All entries must be given again exactly as written.

Given records section start

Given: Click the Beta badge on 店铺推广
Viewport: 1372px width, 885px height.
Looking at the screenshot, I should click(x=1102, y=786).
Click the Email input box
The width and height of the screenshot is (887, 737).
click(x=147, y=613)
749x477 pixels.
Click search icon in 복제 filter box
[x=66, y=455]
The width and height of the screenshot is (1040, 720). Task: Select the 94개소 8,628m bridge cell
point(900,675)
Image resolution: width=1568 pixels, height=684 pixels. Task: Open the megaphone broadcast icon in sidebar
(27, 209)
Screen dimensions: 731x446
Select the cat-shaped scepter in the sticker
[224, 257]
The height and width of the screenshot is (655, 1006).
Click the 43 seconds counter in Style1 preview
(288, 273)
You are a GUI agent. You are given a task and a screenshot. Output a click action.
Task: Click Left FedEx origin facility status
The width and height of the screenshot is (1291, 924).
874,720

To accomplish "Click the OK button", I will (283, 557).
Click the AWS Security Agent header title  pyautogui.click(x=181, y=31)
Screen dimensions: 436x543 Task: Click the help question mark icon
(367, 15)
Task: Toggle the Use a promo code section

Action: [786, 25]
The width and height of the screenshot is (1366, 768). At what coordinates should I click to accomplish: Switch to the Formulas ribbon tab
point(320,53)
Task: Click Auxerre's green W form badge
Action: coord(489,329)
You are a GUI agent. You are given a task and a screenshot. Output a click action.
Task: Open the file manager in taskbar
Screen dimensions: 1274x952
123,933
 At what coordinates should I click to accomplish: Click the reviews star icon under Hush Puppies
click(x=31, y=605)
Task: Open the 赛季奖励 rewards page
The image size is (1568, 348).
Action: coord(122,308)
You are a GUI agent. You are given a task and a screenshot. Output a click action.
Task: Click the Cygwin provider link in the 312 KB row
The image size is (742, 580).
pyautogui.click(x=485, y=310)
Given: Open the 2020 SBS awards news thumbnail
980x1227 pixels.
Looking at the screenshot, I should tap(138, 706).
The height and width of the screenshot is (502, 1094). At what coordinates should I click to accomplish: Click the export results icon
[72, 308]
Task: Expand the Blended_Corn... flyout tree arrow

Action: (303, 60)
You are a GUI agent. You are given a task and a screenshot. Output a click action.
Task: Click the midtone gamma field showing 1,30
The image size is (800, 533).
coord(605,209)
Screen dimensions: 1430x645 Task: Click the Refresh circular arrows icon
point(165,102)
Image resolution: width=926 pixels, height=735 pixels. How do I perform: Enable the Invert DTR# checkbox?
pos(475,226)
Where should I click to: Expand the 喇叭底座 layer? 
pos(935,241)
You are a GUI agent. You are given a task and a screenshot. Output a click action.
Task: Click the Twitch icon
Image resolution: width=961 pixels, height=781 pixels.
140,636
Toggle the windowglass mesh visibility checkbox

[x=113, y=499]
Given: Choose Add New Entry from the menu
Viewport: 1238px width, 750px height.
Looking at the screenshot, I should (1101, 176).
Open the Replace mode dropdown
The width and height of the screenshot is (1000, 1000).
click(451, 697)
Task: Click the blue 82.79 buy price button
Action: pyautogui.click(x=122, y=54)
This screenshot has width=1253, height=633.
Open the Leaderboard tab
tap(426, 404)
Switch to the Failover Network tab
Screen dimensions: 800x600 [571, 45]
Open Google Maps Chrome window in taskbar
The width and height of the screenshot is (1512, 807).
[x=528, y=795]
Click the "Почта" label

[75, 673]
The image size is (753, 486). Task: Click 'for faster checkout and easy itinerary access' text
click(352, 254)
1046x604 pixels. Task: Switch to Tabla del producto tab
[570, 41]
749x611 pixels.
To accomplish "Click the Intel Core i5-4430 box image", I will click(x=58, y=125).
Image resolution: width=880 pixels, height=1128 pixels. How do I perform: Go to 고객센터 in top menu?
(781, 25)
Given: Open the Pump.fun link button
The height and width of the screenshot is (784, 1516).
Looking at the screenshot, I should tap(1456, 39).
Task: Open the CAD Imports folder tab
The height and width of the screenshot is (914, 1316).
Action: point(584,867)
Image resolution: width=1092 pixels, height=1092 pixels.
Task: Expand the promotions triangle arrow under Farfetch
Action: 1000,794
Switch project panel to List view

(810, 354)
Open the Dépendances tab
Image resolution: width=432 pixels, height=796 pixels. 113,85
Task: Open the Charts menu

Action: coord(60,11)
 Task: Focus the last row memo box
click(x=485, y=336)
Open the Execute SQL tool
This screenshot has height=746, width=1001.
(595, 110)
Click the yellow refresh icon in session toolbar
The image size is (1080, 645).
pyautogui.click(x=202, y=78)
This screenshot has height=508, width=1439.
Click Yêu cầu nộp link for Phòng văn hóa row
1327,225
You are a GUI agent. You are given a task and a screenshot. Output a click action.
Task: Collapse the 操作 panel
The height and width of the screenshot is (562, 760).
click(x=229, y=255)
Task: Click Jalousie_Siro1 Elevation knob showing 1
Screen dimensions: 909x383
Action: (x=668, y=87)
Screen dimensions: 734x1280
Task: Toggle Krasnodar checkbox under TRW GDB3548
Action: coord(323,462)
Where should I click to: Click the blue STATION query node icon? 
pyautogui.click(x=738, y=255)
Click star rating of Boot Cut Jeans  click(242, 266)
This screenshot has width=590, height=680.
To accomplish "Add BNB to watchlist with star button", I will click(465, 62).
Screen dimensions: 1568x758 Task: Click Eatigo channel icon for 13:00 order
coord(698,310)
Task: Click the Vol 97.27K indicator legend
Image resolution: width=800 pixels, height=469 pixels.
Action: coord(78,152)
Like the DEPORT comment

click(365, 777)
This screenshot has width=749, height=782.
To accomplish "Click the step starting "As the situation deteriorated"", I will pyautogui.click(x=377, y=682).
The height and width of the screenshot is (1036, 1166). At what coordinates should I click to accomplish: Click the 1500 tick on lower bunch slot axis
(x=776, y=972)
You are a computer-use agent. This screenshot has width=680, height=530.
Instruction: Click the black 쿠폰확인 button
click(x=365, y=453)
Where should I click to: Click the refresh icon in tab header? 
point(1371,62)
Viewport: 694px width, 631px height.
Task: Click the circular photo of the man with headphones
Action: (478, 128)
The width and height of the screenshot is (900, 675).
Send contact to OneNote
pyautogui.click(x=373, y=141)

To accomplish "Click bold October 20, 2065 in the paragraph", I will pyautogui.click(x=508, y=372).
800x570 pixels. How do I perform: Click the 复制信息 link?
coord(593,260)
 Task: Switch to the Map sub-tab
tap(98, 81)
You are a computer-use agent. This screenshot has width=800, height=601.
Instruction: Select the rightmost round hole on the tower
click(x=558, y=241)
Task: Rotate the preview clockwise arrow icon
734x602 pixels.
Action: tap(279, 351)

Given records section end

Answer space:
Given: Click the Beta badge on 店铺推广
Viewport: 1372px width, 885px height.
Looking at the screenshot, I should click(x=1102, y=786).
Click the Email input box
The width and height of the screenshot is (887, 737).
click(x=147, y=613)
749x477 pixels.
Click search icon in 복제 filter box
[x=66, y=455]
The width and height of the screenshot is (1040, 720). Task: Select the 94개소 8,628m bridge cell
point(900,675)
Image resolution: width=1568 pixels, height=684 pixels. Task: Open the megaphone broadcast icon in sidebar
(27, 209)
Screen dimensions: 731x446
Select the cat-shaped scepter in the sticker
[224, 257]
The height and width of the screenshot is (655, 1006).
Click the 43 seconds counter in Style1 preview
(288, 273)
You are a GUI agent. You are given a task and a screenshot. Output a click action.
Task: Click Left FedEx origin facility status
The width and height of the screenshot is (1291, 924).
874,720

To accomplish "Click the OK button", I will (283, 557).
Click the AWS Security Agent header title  pyautogui.click(x=181, y=31)
Screen dimensions: 436x543 Task: Click the help question mark icon
(367, 15)
Task: Toggle the Use a promo code section

Action: [786, 25]
The width and height of the screenshot is (1366, 768). At what coordinates should I click to accomplish: Switch to the Formulas ribbon tab
point(320,53)
Task: Click Auxerre's green W form badge
Action: coord(489,329)
You are a GUI agent. You are given a task and a screenshot. Output a click action.
Task: Open the file manager in taskbar
Screen dimensions: 1274x952
123,933
 At what coordinates should I click to accomplish: Click the reviews star icon under Hush Puppies
click(x=31, y=605)
Task: Open the 赛季奖励 rewards page
The image size is (1568, 348).
Action: coord(122,308)
You are a GUI agent. You are given a task and a screenshot. Output a click action.
Task: Click the Cygwin provider link in the 312 KB row
The image size is (742, 580).
pyautogui.click(x=485, y=310)
Given: Open the 2020 SBS awards news thumbnail
980x1227 pixels.
Looking at the screenshot, I should tap(138, 706).
The height and width of the screenshot is (502, 1094). At what coordinates should I click to accomplish: Click the export results icon
[72, 308]
Task: Expand the Blended_Corn... flyout tree arrow

Action: (303, 60)
You are a GUI agent. You are given a task and a screenshot. Output a click action.
Task: Click the midtone gamma field showing 1,30
The image size is (800, 533).
coord(605,209)
Screen dimensions: 1430x645 Task: Click the Refresh circular arrows icon
point(165,102)
Image resolution: width=926 pixels, height=735 pixels. How do I perform: Enable the Invert DTR# checkbox?
pos(475,226)
Where should I click to: Expand the 喇叭底座 layer? 
pos(935,241)
You are a GUI agent. You are given a task and a screenshot. Output a click action.
Task: Click the Twitch icon
Image resolution: width=961 pixels, height=781 pixels.
140,636
Toggle the windowglass mesh visibility checkbox

[x=113, y=499]
Given: Choose Add New Entry from the menu
Viewport: 1238px width, 750px height.
Looking at the screenshot, I should (1101, 176).
Open the Replace mode dropdown
The width and height of the screenshot is (1000, 1000).
click(451, 697)
Task: Click the blue 82.79 buy price button
Action: pyautogui.click(x=122, y=54)
This screenshot has width=1253, height=633.
Open the Leaderboard tab
tap(426, 404)
Switch to the Failover Network tab
Screen dimensions: 800x600 [571, 45]
Open Google Maps Chrome window in taskbar
The width and height of the screenshot is (1512, 807).
[x=528, y=795]
Click the "Почта" label

[75, 673]
The image size is (753, 486). Task: Click 'for faster checkout and easy itinerary access' text
click(352, 254)
1046x604 pixels. Task: Switch to Tabla del producto tab
[570, 41]
749x611 pixels.
To accomplish "Click the Intel Core i5-4430 box image", I will click(x=58, y=125).
Image resolution: width=880 pixels, height=1128 pixels. How do I perform: Go to 고객센터 in top menu?
(781, 25)
Given: Open the Pump.fun link button
The height and width of the screenshot is (784, 1516).
Looking at the screenshot, I should tap(1456, 39).
Task: Open the CAD Imports folder tab
The height and width of the screenshot is (914, 1316).
Action: point(584,867)
Image resolution: width=1092 pixels, height=1092 pixels.
Task: Expand the promotions triangle arrow under Farfetch
Action: 1000,794
Switch project panel to List view

(810, 354)
Open the Dépendances tab
Image resolution: width=432 pixels, height=796 pixels. 113,85
Task: Open the Charts menu

Action: coord(60,11)
 Task: Focus the last row memo box
click(x=485, y=336)
Open the Execute SQL tool
This screenshot has height=746, width=1001.
(595, 110)
Click the yellow refresh icon in session toolbar
The image size is (1080, 645).
pyautogui.click(x=202, y=78)
This screenshot has height=508, width=1439.
Click Yêu cầu nộp link for Phòng văn hóa row
1327,225
You are a GUI agent. You are given a task and a screenshot. Output a click action.
Task: Collapse the 操作 panel
The height and width of the screenshot is (562, 760).
click(x=229, y=255)
Task: Click Jalousie_Siro1 Elevation knob showing 1
Screen dimensions: 909x383
Action: (x=668, y=87)
Screen dimensions: 734x1280
Task: Toggle Krasnodar checkbox under TRW GDB3548
Action: coord(323,462)
Where should I click to: Click the blue STATION query node icon? 
pyautogui.click(x=738, y=255)
Click star rating of Boot Cut Jeans  click(242, 266)
This screenshot has width=590, height=680.
To accomplish "Add BNB to watchlist with star button", I will click(465, 62).
Screen dimensions: 1568x758 Task: Click Eatigo channel icon for 13:00 order
coord(698,310)
Task: Click the Vol 97.27K indicator legend
Image resolution: width=800 pixels, height=469 pixels.
Action: coord(78,152)
Like the DEPORT comment

click(365, 777)
This screenshot has width=749, height=782.
To accomplish "Click the step starting "As the situation deteriorated"", I will pyautogui.click(x=377, y=682).
The height and width of the screenshot is (1036, 1166). At what coordinates should I click to accomplish: Click the 1500 tick on lower bunch slot axis
(x=776, y=972)
You are a computer-use agent. This screenshot has width=680, height=530.
Instruction: Click the black 쿠폰확인 button
click(x=365, y=453)
Where should I click to: Click the refresh icon in tab header? 
point(1371,62)
Viewport: 694px width, 631px height.
Task: Click the circular photo of the man with headphones
Action: (478, 128)
The width and height of the screenshot is (900, 675).
Send contact to OneNote
pyautogui.click(x=373, y=141)

To accomplish "Click bold October 20, 2065 in the paragraph", I will pyautogui.click(x=508, y=372).
800x570 pixels. How do I perform: Click the 复制信息 link?
coord(593,260)
 Task: Switch to the Map sub-tab
tap(98, 81)
You are a computer-use agent. This screenshot has width=800, height=601.
Instruction: Select the rightmost round hole on the tower
click(x=558, y=241)
Task: Rotate the preview clockwise arrow icon
734x602 pixels.
Action: tap(279, 351)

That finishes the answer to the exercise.